GIVEN TASK: Reproduce everything from the line containing "Given: Click the Hemman/by field with Havsmon" down to the line containing "[x=99, y=14]", word for word.

STORED RECORDS:
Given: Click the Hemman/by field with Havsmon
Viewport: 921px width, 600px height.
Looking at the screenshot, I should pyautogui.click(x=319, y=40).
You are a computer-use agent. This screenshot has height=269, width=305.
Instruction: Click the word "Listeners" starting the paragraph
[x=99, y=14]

...

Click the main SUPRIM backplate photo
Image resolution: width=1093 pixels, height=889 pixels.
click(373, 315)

---

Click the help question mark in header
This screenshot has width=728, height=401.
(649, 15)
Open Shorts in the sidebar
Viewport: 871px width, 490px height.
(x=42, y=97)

EXPECTED ANSWER:
Given: Click the Hemman/by field with Havsmon
Viewport: 921px width, 600px height.
Looking at the screenshot, I should pyautogui.click(x=319, y=40).
You are a computer-use agent. This screenshot has height=269, width=305.
Instruction: Click the word "Listeners" starting the paragraph
[x=99, y=14]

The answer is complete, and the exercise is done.